Exercise aim ▸ Transcribe every line from the one containing "Task: Enable the 搜尋 search toggle in composer" through the end of the records below, exactly, but not the pictures.

Source records ▸
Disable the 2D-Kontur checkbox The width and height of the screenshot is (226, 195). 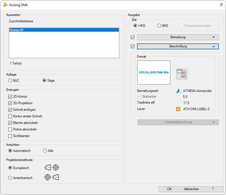tap(10, 97)
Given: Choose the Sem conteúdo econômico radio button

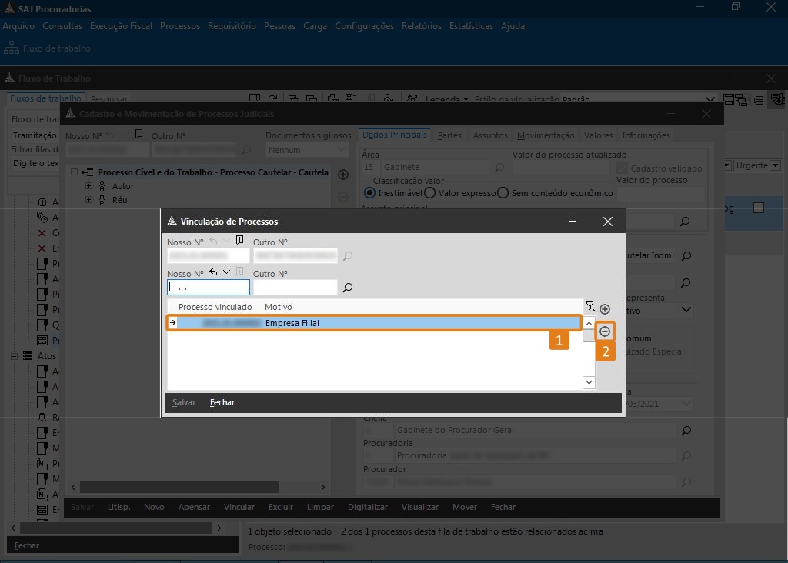Looking at the screenshot, I should 503,193.
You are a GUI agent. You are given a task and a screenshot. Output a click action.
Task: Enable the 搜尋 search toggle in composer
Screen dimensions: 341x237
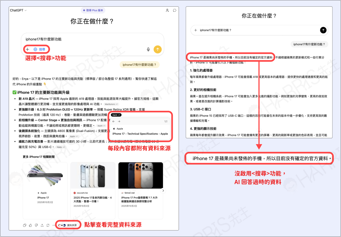click(x=40, y=49)
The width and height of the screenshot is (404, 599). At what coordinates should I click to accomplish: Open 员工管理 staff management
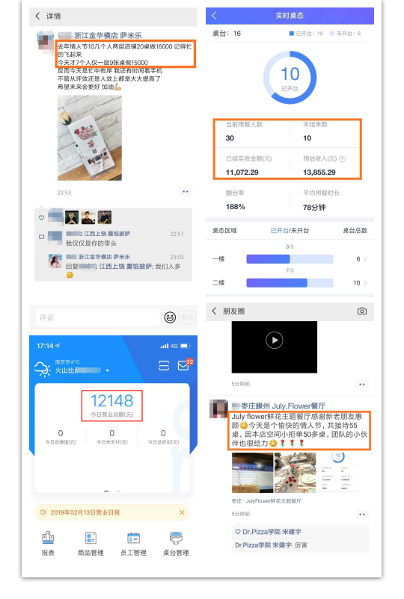click(133, 543)
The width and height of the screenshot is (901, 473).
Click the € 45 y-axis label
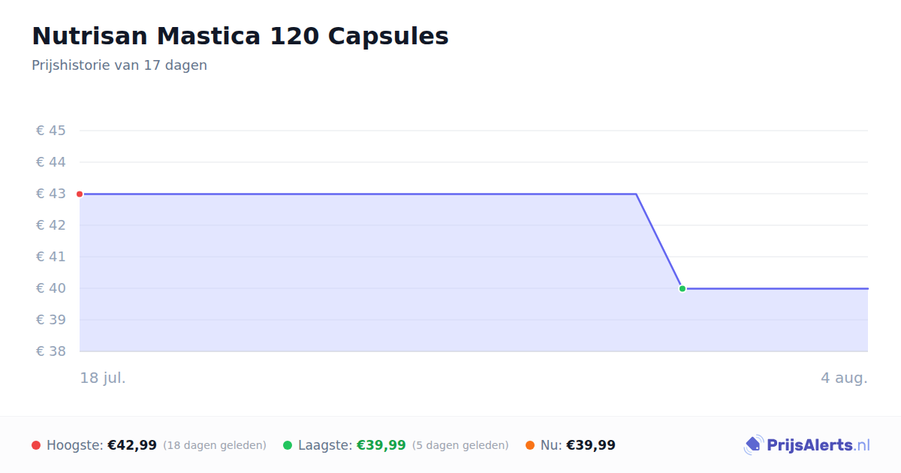(51, 131)
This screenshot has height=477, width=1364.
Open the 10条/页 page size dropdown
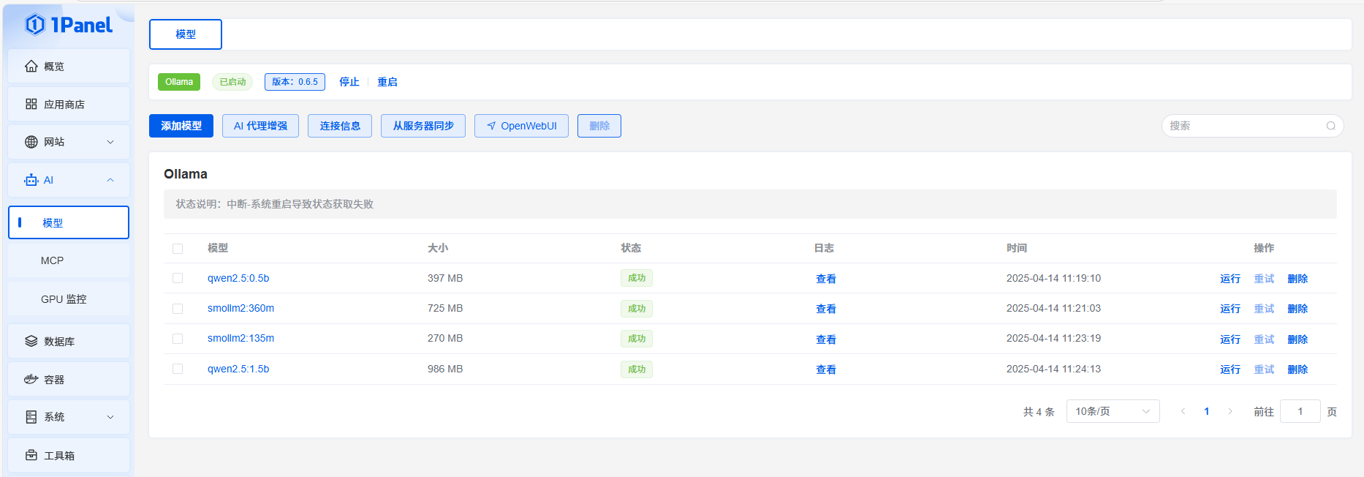click(x=1112, y=411)
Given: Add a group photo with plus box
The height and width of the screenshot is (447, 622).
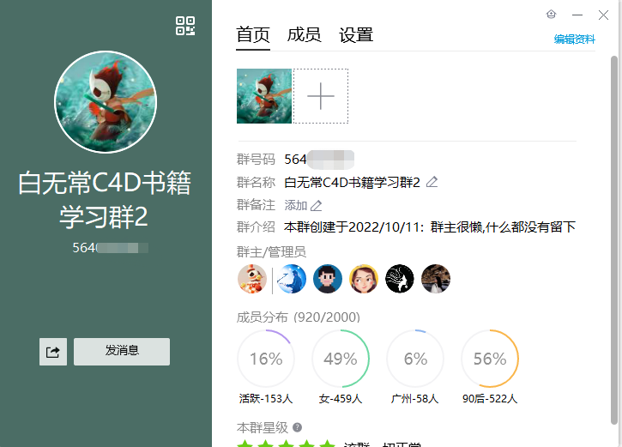Looking at the screenshot, I should (321, 96).
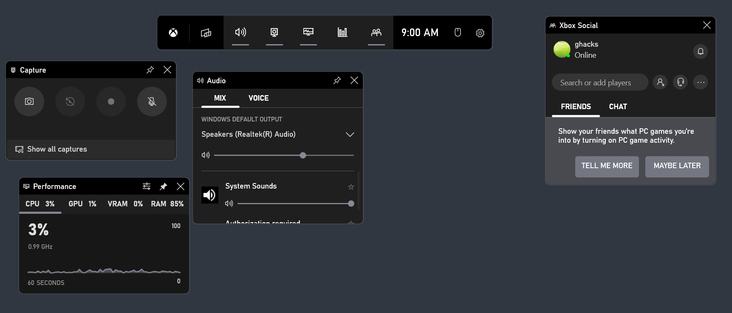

Exercise response ▸
Task: Enable the 搜尋 search toggle in composer
Screen dimensions: 341x237
click(x=40, y=49)
The width and height of the screenshot is (404, 599). At what coordinates should I click to accomplish: Open 员工管理 staff management
click(133, 543)
The width and height of the screenshot is (901, 473).
Click the € 45 y-axis label
(51, 131)
This screenshot has height=477, width=1364.
Open the 10条/页 page size dropdown
click(x=1112, y=411)
Given: Add a group photo with plus box
The height and width of the screenshot is (447, 622).
Looking at the screenshot, I should (321, 96).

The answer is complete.